Saied justificou sua proposta de reforma da Constituição como uma maneira de simplificar um sistema político complicado demais e de dar ao presidente os poderes necessários para transformar o país com rapidez. "Ele derrubou as instituições e concentrou o poder em suas mãos", diz Chaima Aissa, cofundadora do movimento da sociedade civil Cidadãos Contra o Golpe. "A nova Constituição é um retrocesso, em um país no qual havia separação de Poderes. É natural que a gente esteja desapontado."

O receio, agora, é de que o governo persiga dissidentes e impeça protestos contra a reforma. Ounissi conta que já foi proibida de deixar o país nas últimas semanas. "Não tememos apenas voltar ao que tínhamos antes de 2011. Pode ser pior. Naquele tempo, a Tunísia tinha uma sociedade civil, um Judiciário que resistia ao ditador.
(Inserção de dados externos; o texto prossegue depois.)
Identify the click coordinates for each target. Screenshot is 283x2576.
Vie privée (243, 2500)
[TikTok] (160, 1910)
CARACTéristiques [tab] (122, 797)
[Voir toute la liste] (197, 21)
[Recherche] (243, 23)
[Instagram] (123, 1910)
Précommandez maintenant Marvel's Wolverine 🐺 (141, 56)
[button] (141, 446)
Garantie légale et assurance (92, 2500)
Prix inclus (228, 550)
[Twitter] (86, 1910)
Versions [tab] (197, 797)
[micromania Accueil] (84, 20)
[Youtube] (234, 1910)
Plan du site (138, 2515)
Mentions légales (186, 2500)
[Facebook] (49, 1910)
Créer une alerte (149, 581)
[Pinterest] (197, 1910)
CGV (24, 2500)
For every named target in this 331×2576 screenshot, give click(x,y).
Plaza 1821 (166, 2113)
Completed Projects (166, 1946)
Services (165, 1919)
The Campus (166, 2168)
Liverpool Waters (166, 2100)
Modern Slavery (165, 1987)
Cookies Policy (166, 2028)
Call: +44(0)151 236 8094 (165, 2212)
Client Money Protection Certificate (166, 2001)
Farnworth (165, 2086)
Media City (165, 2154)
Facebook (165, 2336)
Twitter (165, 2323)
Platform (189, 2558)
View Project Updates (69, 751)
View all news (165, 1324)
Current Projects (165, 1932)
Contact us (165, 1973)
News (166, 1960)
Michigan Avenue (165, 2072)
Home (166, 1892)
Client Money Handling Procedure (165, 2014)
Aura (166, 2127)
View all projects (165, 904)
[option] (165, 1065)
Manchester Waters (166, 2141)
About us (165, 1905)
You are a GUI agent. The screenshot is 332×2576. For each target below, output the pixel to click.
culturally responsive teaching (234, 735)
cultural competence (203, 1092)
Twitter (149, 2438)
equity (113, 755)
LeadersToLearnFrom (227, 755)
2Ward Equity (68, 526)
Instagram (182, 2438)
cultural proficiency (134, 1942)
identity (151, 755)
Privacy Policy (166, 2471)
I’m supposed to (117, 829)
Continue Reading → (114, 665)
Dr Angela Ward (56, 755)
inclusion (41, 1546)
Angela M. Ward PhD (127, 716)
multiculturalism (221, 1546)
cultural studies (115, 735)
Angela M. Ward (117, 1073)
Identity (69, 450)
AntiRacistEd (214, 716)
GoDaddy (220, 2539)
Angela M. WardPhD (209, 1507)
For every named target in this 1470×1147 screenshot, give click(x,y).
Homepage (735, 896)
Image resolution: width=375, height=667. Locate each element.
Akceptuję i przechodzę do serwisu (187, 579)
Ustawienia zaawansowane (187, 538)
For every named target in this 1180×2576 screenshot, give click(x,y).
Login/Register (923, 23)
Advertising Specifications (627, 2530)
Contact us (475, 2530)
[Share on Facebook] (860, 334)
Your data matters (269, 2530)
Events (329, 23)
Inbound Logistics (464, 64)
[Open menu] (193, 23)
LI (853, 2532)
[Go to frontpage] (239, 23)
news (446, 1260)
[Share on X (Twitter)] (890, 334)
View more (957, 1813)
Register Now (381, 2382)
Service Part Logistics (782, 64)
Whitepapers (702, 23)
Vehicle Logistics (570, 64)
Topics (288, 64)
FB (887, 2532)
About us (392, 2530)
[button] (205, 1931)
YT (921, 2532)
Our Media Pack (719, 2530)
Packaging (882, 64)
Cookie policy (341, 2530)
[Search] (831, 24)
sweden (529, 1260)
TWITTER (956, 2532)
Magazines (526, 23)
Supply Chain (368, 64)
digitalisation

Agora, Saied diz claramente: 'sou tudo, e tudo está sob mim'."

Mesmo alguns dos especialistas que participaram da escrita do projeto de reforma constitucional foram a público dizer que o texto dá margem ao retorno da Tunísia à ditadura. O presidente já tinha avisado, porém, que iria implementar as mudanças constitucionais mesmo que pouca gente fosse às urnas nesta segunda.